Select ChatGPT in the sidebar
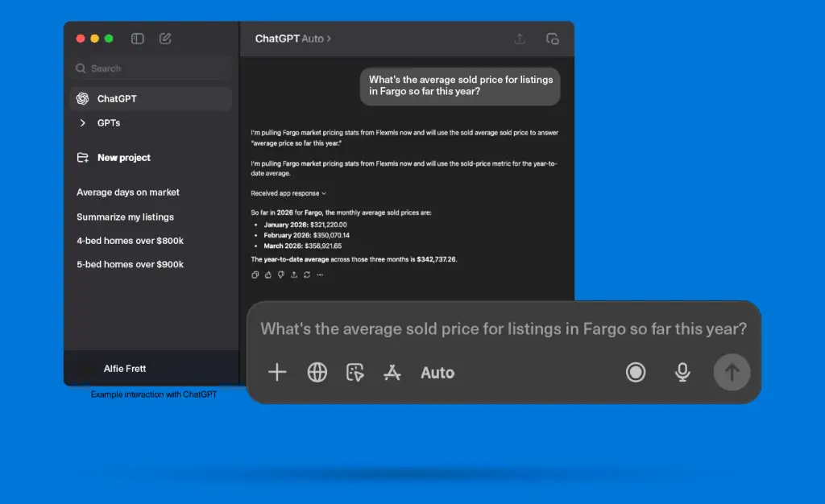 point(151,99)
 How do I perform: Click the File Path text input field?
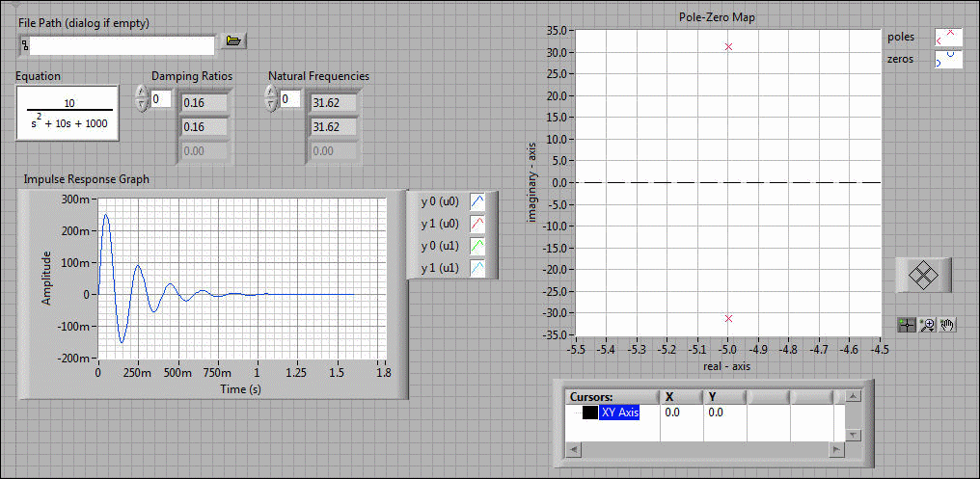click(123, 45)
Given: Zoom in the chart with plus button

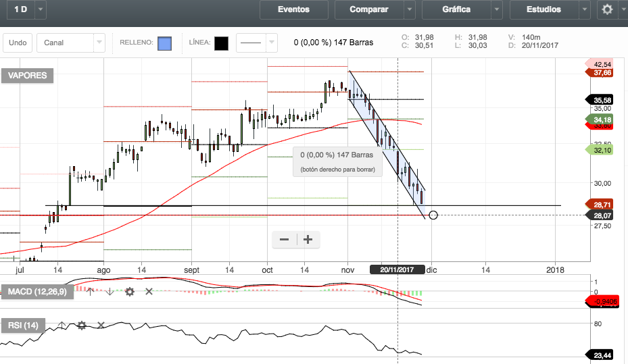Looking at the screenshot, I should 308,239.
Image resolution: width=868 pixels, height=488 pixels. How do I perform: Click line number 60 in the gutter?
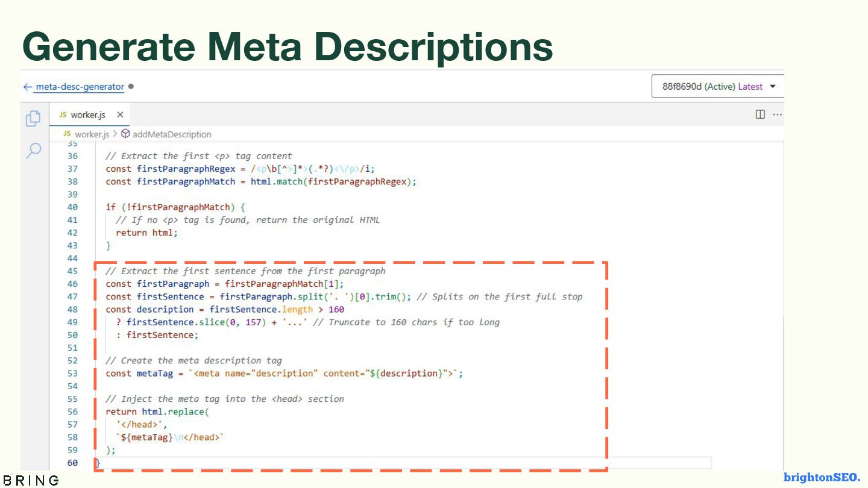tap(72, 463)
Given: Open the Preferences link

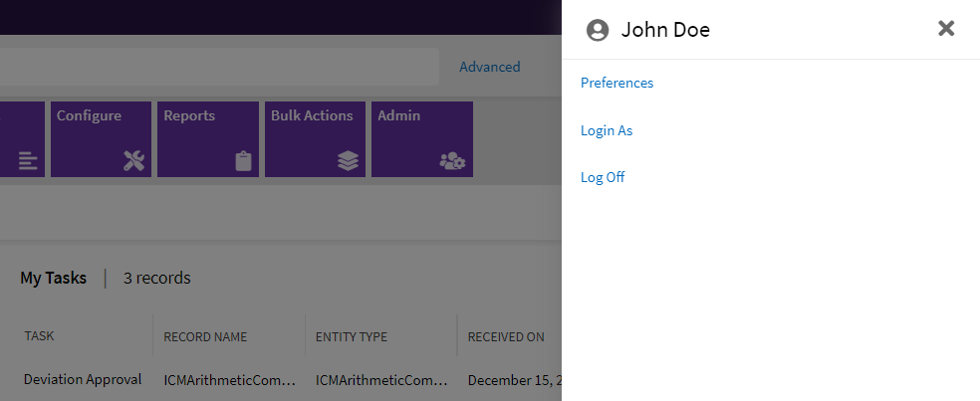Looking at the screenshot, I should (616, 84).
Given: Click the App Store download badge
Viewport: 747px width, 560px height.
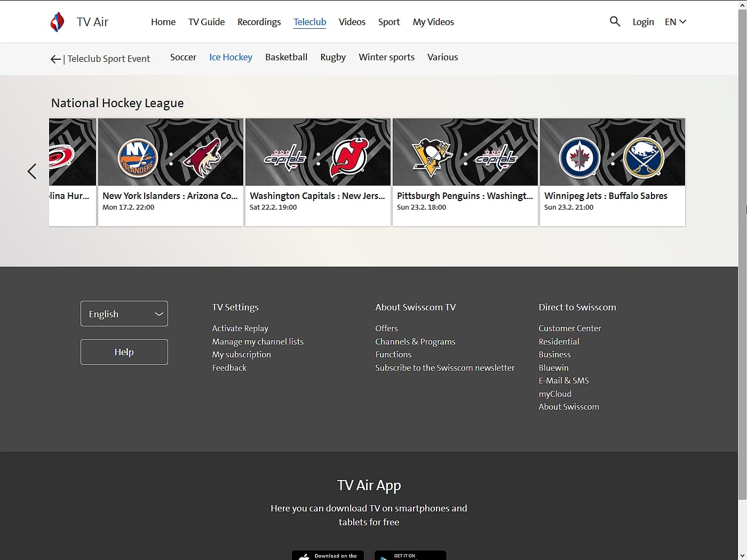Looking at the screenshot, I should pyautogui.click(x=328, y=556).
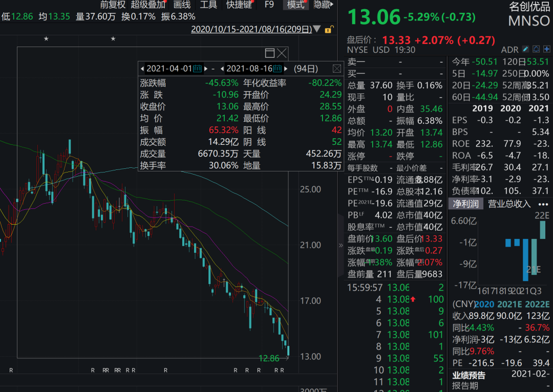Click the 2020/10/15-2021/08/16 date range link
Screen dimensions: 553x392
pos(251,29)
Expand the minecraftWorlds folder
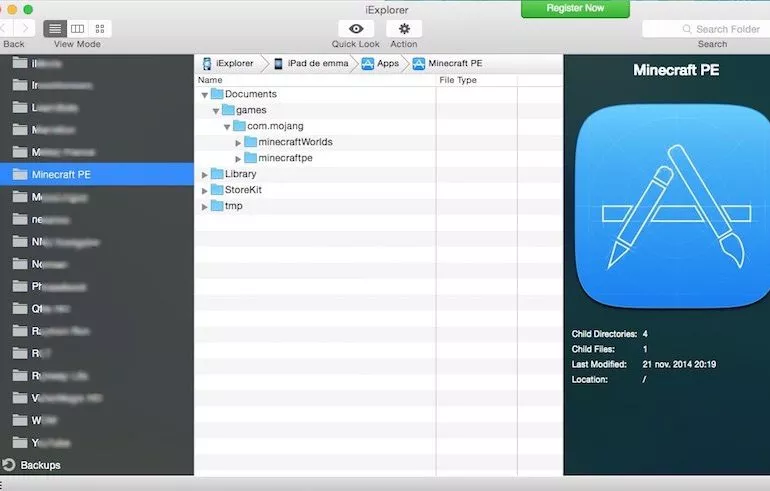770x491 pixels. [238, 142]
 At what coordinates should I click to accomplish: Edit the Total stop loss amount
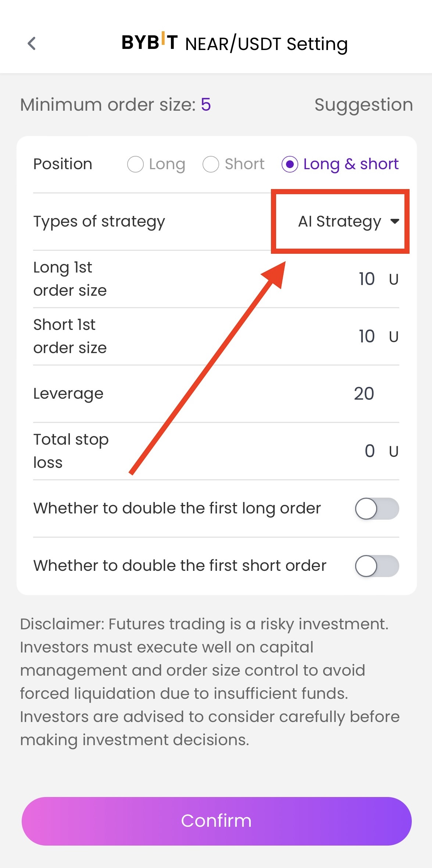pyautogui.click(x=369, y=451)
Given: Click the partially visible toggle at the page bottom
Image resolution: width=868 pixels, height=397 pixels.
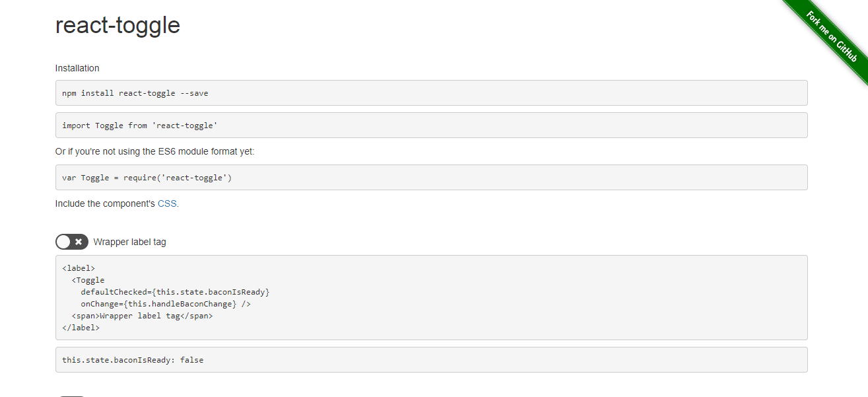Looking at the screenshot, I should pos(71,395).
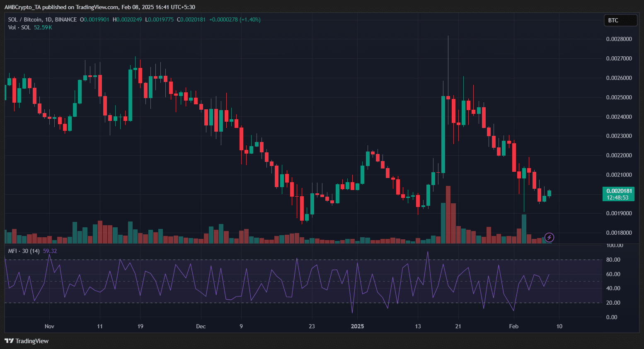Click the 2025 date axis marker
Image resolution: width=644 pixels, height=349 pixels.
pos(357,326)
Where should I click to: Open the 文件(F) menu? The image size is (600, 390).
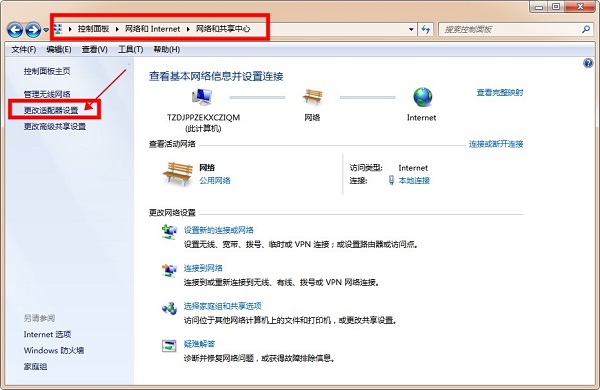point(24,50)
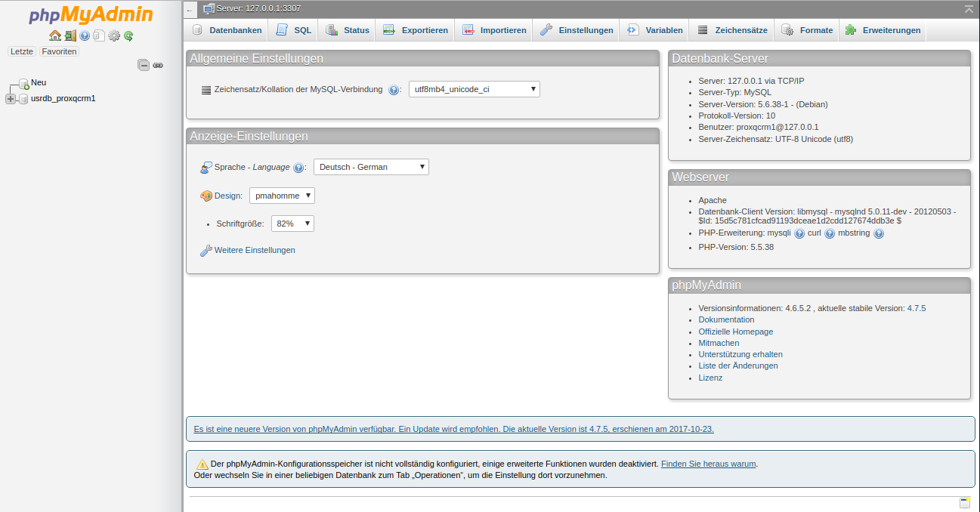Click the Home icon in the sidebar
The height and width of the screenshot is (512, 980).
pyautogui.click(x=54, y=35)
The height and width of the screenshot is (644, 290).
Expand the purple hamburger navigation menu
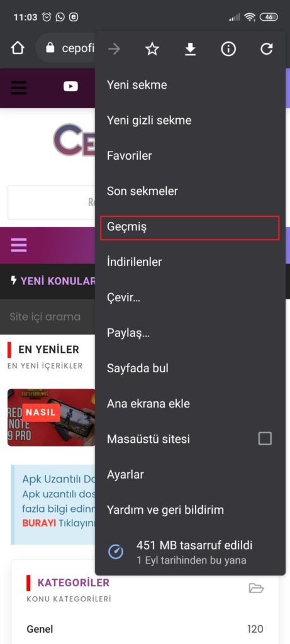19,245
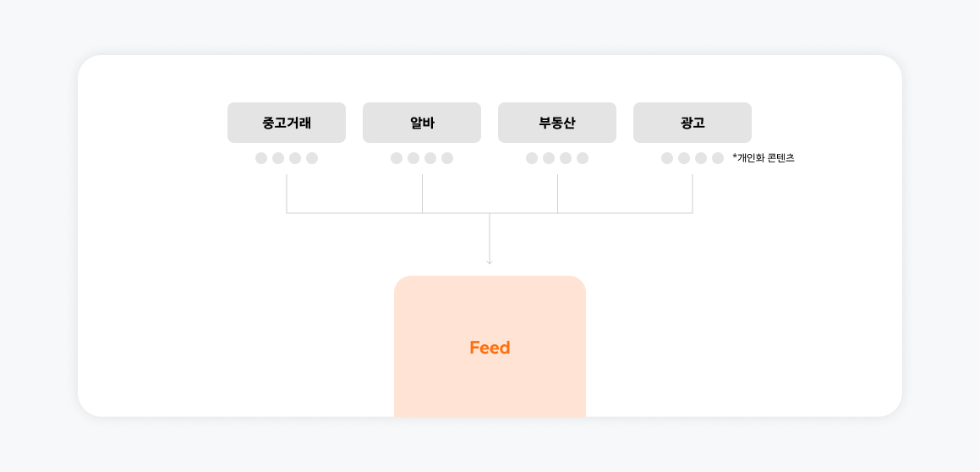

-- -- --

▶ **Aim of the task**
Output the full set of records above without changing a word, and drop the images.

▶ **Written solution**
Select ChatGPT in the sidebar
 point(151,99)
 How do I perform: Click the File Path text input field?
click(123, 45)
Given: Zoom in the chart with plus button

Looking at the screenshot, I should 308,239.
Image resolution: width=868 pixels, height=488 pixels. How do I perform: Click line number 60 in the gutter?
tap(72, 463)
Given: Open the Preferences link

Looking at the screenshot, I should (616, 84).
Given: Click the App Store download badge
Viewport: 747px width, 560px height.
Looking at the screenshot, I should pyautogui.click(x=328, y=556).
Click the 2020/10/15-2021/08/16 date range link
Screen dimensions: 553x392
pos(251,29)
Expand the minecraftWorlds folder
770x491 pixels. [238, 142]
 At what coordinates should I click to accomplish: Edit the Total stop loss amount
pyautogui.click(x=369, y=451)
Given: Click the partially visible toggle at the page bottom
Image resolution: width=868 pixels, height=397 pixels.
Looking at the screenshot, I should pos(71,395).
Click the 2025 date axis marker
Image resolution: width=644 pixels, height=349 pixels.
pos(357,326)
Where should I click to: Open the 文件(F) menu? The image size is (600, 390).
point(24,50)
Click the Home icon in the sidebar
The height and width of the screenshot is (512, 980).
pyautogui.click(x=54, y=35)
The height and width of the screenshot is (644, 290).
Expand the purple hamburger navigation menu
19,245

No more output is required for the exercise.